Porkribs, Sauerkraut and Potatoes

It really happened that I was able to live in Pasadena for 7 years now without finding this german sausage place called Schreiner's Fine Sausages. Fortunately, Yoko was talking to one of her friends, Heidi, and as usual, they talked about food! And up came the name of this old-fashioned sausage place. We went to check it out last weekend and wow! They've got all the good stuff like smoked ribs, eisbein, fantastic blackforest ham, liverwurst, all kinds of sausages and basically everything that shouldn't be missing in a good and heavy german meal. You walk in there and you'll be able to witness this fantastic smell. I can't describe, you'll have to go yourself. Thank you, Heidi!

for 2 people:


half a rack of smoked porkribs (3-4 ribs per person)
1 glass jar of sauerkraut (from Schreiner's as well)

1 tablespoon olive oil
1 teaspoon juniper berries, slightly crushed
1 teaspoon green pepper corns,
slightly crushed
3 cloves, slightly crushed
6 small potatoes, peeled
1 teaspoon chicken stock (Better-Than-Bouillon)
some hot mustard (for example Coleman's) and/or
horseradish cream (from Schreiner's)
german beer


Start heating up a pot 3/4 full of water. Add the chicken stock. Bring to a boil and reduce heat to medium-high.
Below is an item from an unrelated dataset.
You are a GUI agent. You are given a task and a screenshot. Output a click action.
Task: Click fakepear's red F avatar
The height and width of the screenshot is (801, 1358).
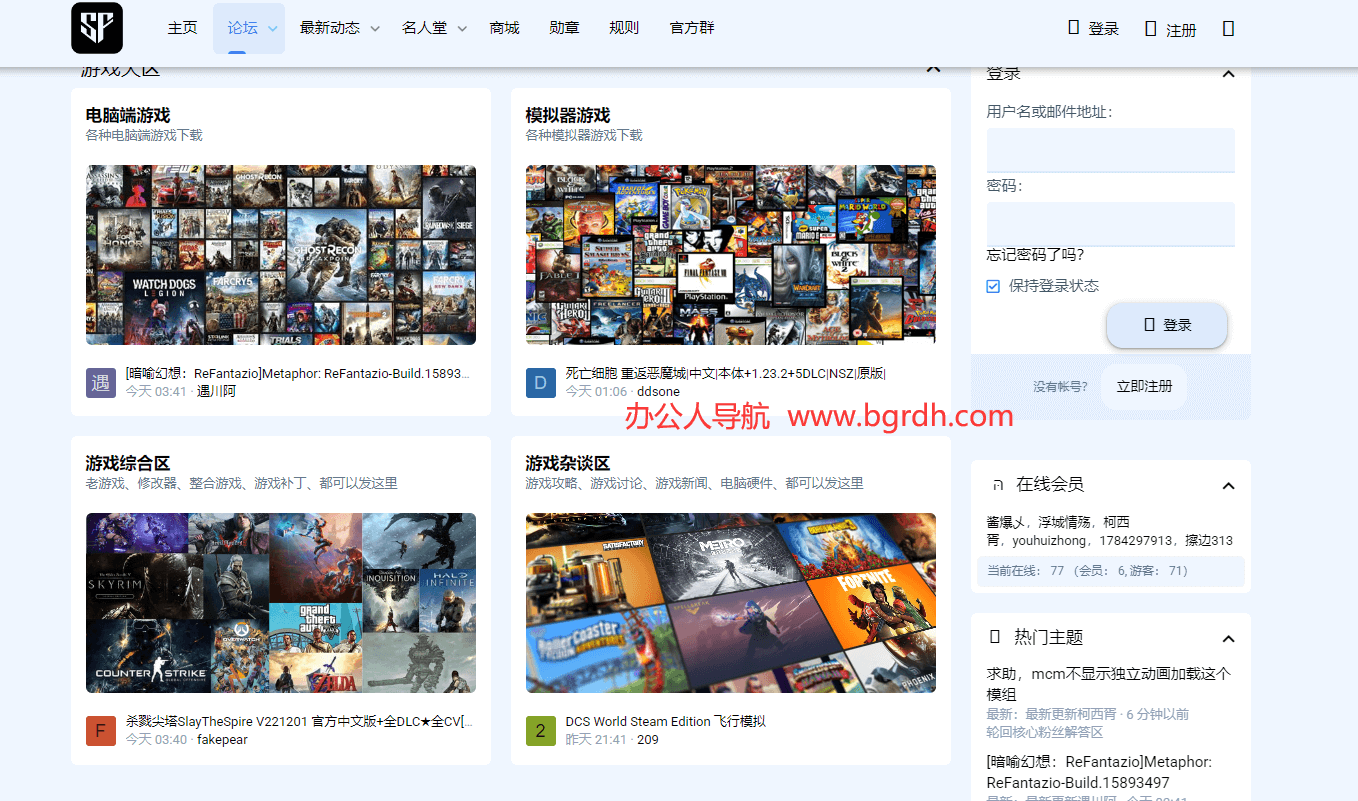coord(100,731)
Heat the olive oil in a large non-stick skillet over medium heat. Add juniper berries, green pepper and cloves and roast for a few minutes.
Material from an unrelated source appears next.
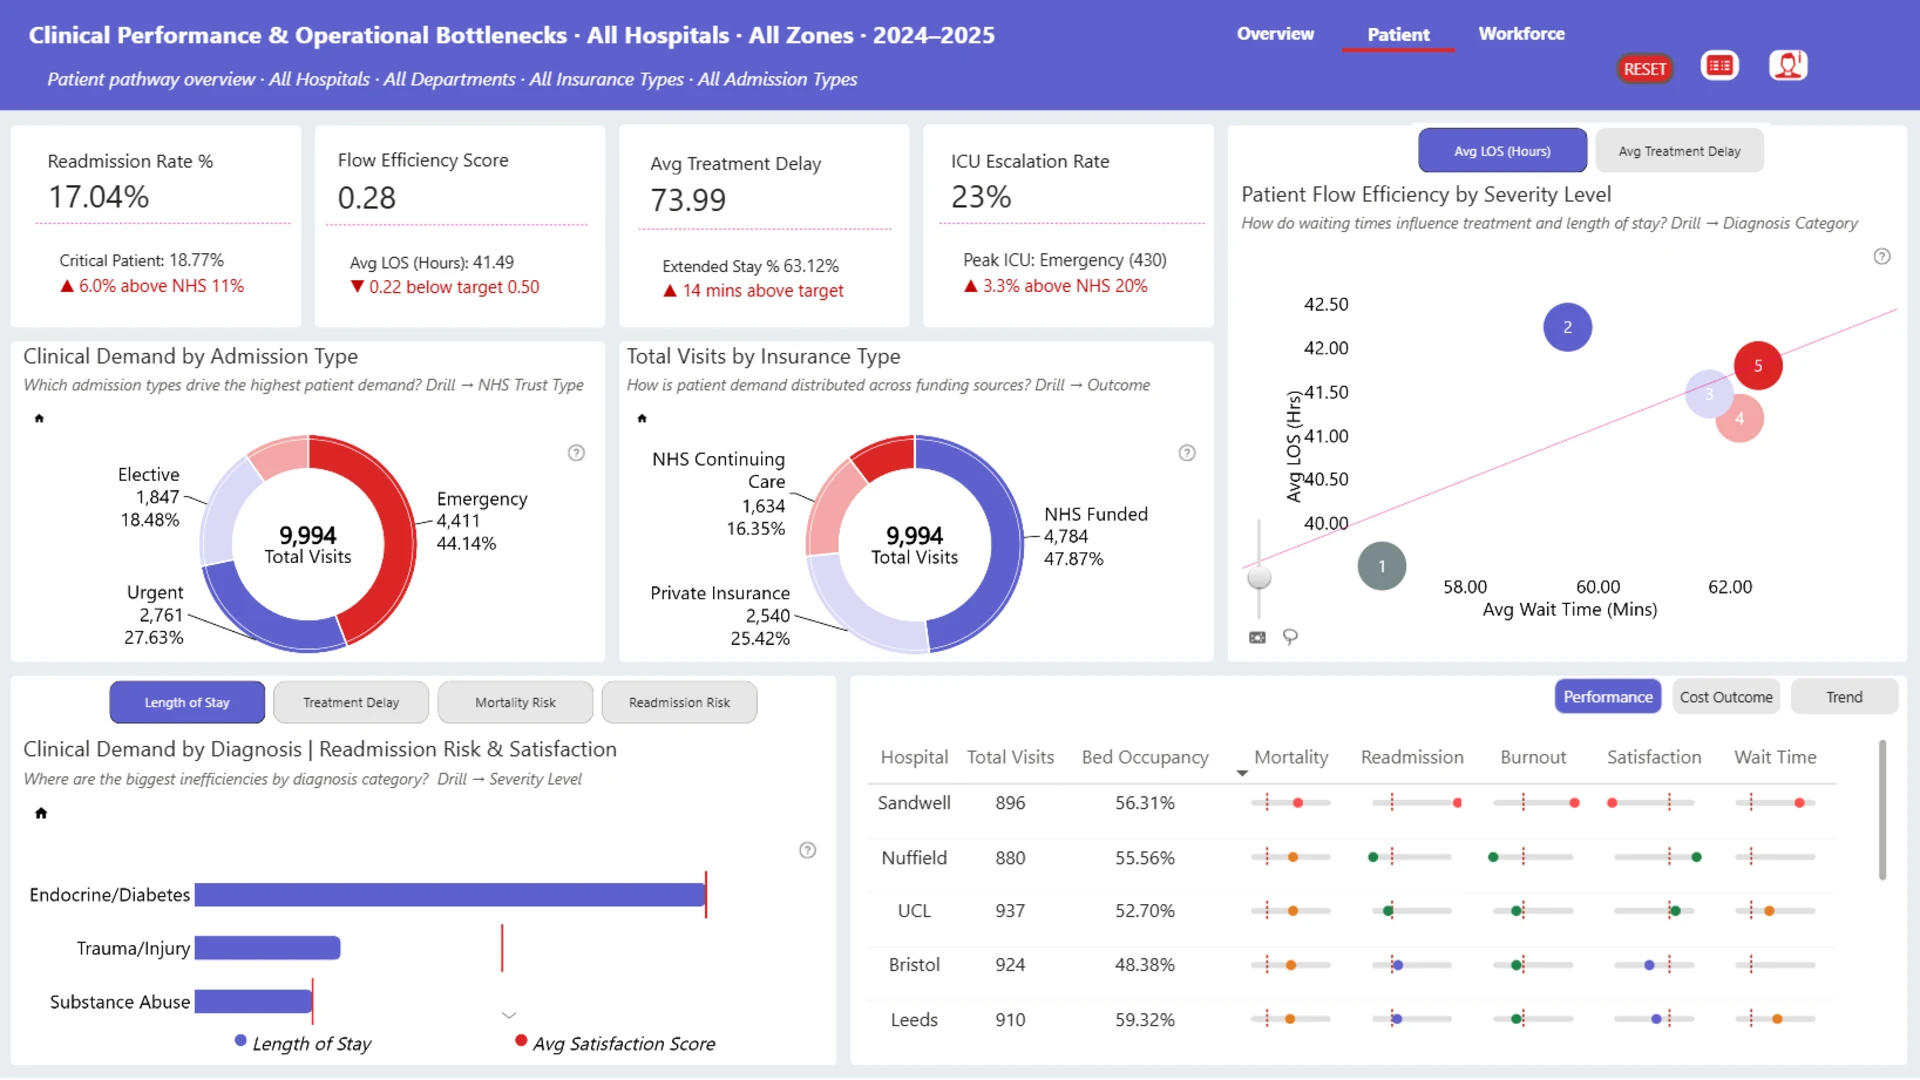The image size is (1920, 1080).
Task: Open the user info profile icon
Action: [x=1787, y=66]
Add sauerkraut to the spice mix and stir well. Lay the porkribs on top of the sauerkraut and cover the skillet. Leave the temperature at about medium, but reduce the heat if it starts boiling too much.

Put your potatoes into the pan. They should be ready in about 10-15 minutes, depending on the size. You can test them by sticking a knife into one of the potatoes. They shouldn't be too hard anymore, but the potato also shouldn't fall apart by sticking that knife into it.
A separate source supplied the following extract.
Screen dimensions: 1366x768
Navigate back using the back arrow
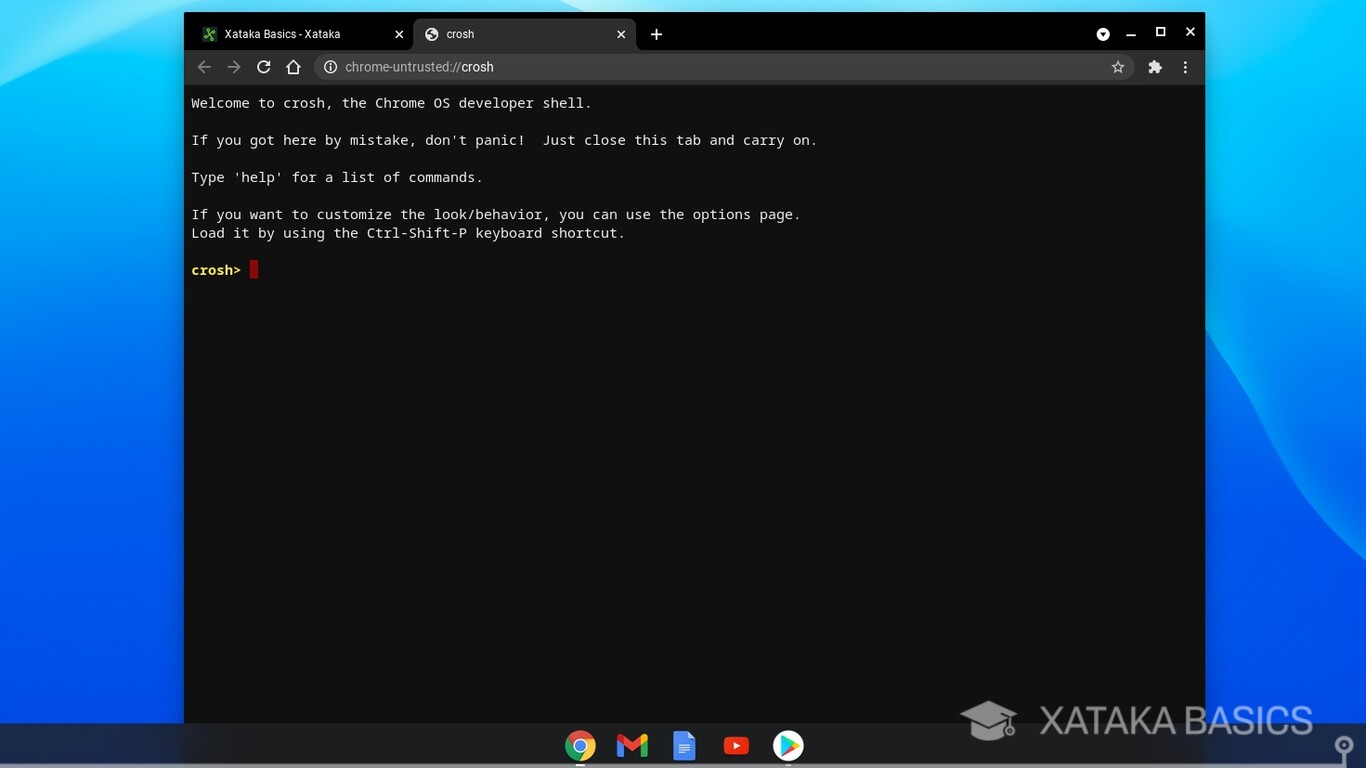[x=204, y=67]
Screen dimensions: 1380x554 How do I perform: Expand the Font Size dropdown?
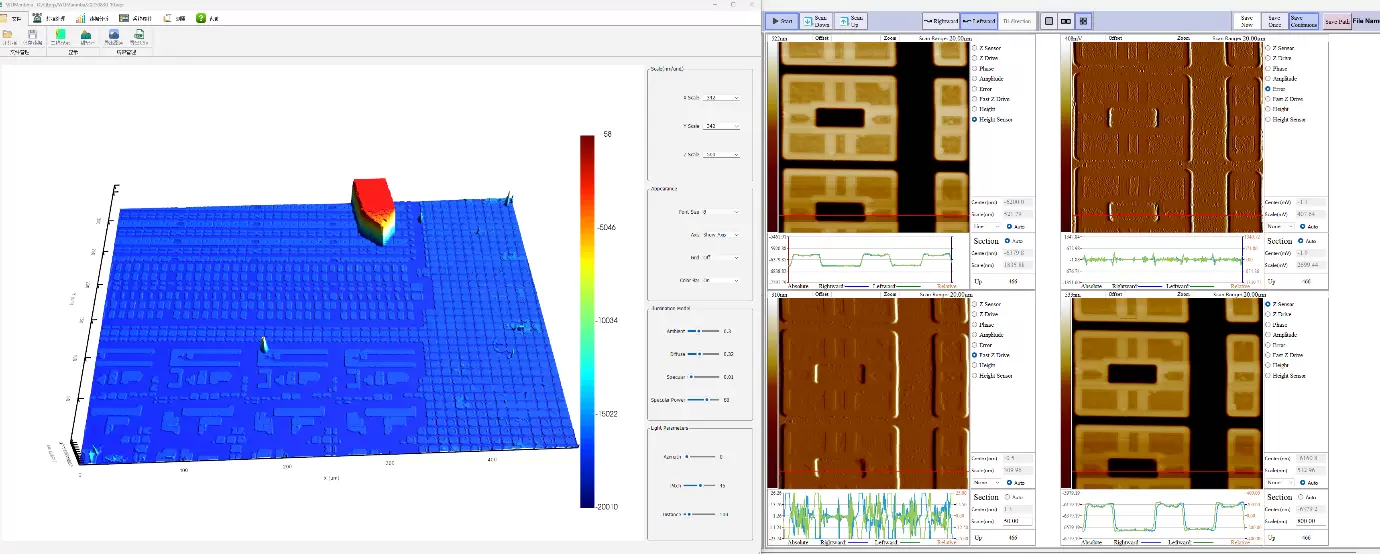722,212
The sauerkraut and ribs only need to be heated up and are ready the same time as your potatoes. Arrange ribs, sauerkraut and potatoes on a plate, add some mustard and/or horseradish and serve a nicely chilled german beer with it.


At 11:02 PM, Anonymous Anonymous said...


Schreiner's stuffed bacon (fully-cooked and thinly-sliced for sandwiches), their spreadable kalbsleber and slices of one of their several hams are the best choices around for a top notch #1 Bahn Mi Vietnamese sandwich. These meats match up perfectly with the garlic mayonnaise; lightly pickled daikon and carrot julienne, the sliced jalapeños and cilantro sprigs typically found in the classic Bahn Mi. They are less fatty and more flavorful than their Vietnamese counterparts. Just up the hill from Schreiner's is Oven Bakery (on Ocean View) which sells ficelles (smaller, more narrow French baguettes) for 75¢ each and standard baguettes for $2.25. These too, are both perfect for Bahn Mi.


At 11:45 PM, Blogger Dan said...


Fantastic comment! So glad you're reading this blog! I will try out Bahn Mi for sure. I also found a site that describes more in detail about Bahn Mi.